Summary for the impatient
It appears that vCDNI-backed port groups can’t be bridged together other than via their “uplink” ports. This is because they are not learning bridges (Well, duh!). Enabling promiscuous mode doesn’t help things very much (in fact, it makes them worse), and neither does enabling forged transmits. My conclusion: vCDNI-backed port groups are not an example of “network virtualisation”; however this, as far as I can tell, was done on purpose.
Once upon a time, I was designing standard network deployment scenarios to be used in solution delivery. In addition to vCloud services (self-service and not), we also offer physical servers, logical partitions of physical appliances, and NAS services which people often want integrated with the same network segments as some of their VMs residing on.
We use vCDNI-backed networking with our vCloud Director 1.5, which means we have only one way of getting anything on a vCDNI-backed port group to talk to anything on an outside: via an intermediary VM with one NIC on a vCDNI network segment, and another on a VLAN-backed one. That VM can be a vShield Edge, or some other Virtual Appliance (router, firewall, traffic manager, etc.).
Now, that doesn’t sound as much of a problem, until we realise that the intermediary VM, when configured to do L3 routing, will:
- Create another management point to monitor and troubleshoot (itself);
- Complicate IP subnetting (with potential effects spreading upstream);
- Create a situation when a network segment with VMs has two IP gateways (one default, and one leading to the physical servers/appliances), requiring either additional static routes on each VM, or an unnecessary in-an-out routing on the default gateway device before hitting the real gateway (which may or may not be a big problem, depending on traffic patterns).
You might ask, why does it have to be a vCDNI-backed network segment in the first place? Mainly it is because of vShield Edge. We offer an option to use vShield Edge as a self-managed, low-cost perimeter firewall; and the vCD External Routed network that comes with it creates a vCDNI-backed port group for the internal network segment.
Having the above in mind, it was very tempting to see if I could just configure bridging on the intermediary VM and be done with it; however, the attempt has failed miserably. The topology I tried was:
- “Main” segment #1 (with VMs): an External Routed network
- “Physical” segment #2 (with physical things on it, in a VLAN): an External Direct network
- A “virtual appliance” VM, connected to both of these segments (I used Vyatta core 6.5), configured to bridge between its two NICs
- Two IP hosts (H1 and H2), on the same IP subnet, one connected to the segment #1 and second to the #2
- Security settings for the segment #1 and #2’s were default – promisc = disable, and MAC changes and forged transmits = enable
- With the default security settings as above, I could not get IP connectivity going between H1 and H2. ARP requests from H2 do reach H1 because they are sent to the broadcast MAC; but (here starts my speculation) vSwitch won’t send the response back to the non-uplink port where the request has come from, as it isn’t a learning bridge, and doesn’t know that this MAC should be there, because it “shouldn’t” – it’s on a completely separate port group, as far as vSwitch is concerned.
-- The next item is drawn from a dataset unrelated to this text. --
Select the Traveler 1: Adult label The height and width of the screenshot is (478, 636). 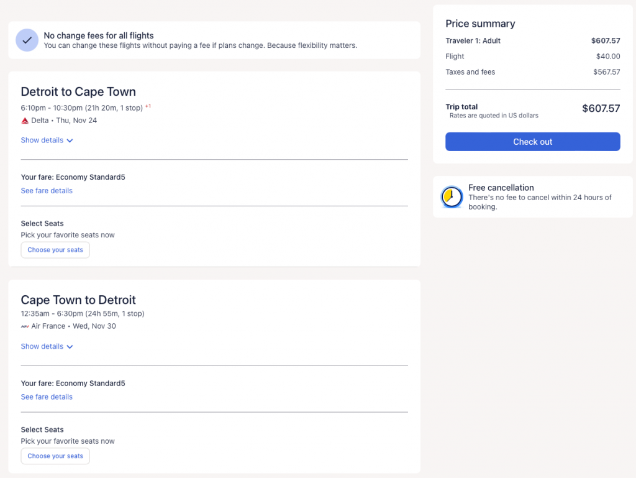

- Changing security settings on both port groups to promisc = enable did enable connectivity. Somewhat. There were lots of DUPs and lots of lost packets. I didn’t have too much time to investigate, so I don’t know what determines the number of DUPs seen – they appeared to be constant in number, which in my case was 7, for each packet that hasn’t gone missing.
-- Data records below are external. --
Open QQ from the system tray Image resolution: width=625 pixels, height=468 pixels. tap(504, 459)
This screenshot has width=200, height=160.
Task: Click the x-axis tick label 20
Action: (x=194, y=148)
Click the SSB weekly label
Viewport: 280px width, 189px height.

So, a non-starter then. The initially somewhat-elegant solution had to be changed to a less elegant one, which is included below for your “enjoyment” (apologies, it’s a partial cut-n-paste from a more complete diagram, with irrelevant pieces removed). Just imagine that the “VLAN 2” is also connected to the green “Internal XX Management” via another firewall. The blue+light-blue is for SP’s management access to VMs/VAs, and dark-blue+blue is for customer’s internal connectivity. Keep in mind this diagram covers all possible scenarios, and some/many of the components may not be there, depending on a particular design.
So how does this solution fare against the three complications I listed above? Not too well, I’m afraid:
- Yep, still there
- Yep, still there
- This one is sorted out, as my router VA is a default gateway, which then decides where to send the traffic – to the upstream vSE, to the “physical” segment, or to the customer’s WAN gateway
Well, crap. And yes, if we had ToRs that could participate in vCDNI, the life would have been easier. And no, I still don’t like VXLAN; but thanks for thinking about it. 😉
P.S. VMware Edge Gateway should probably take us a good way in to simplify this particular design, when we get there. I think.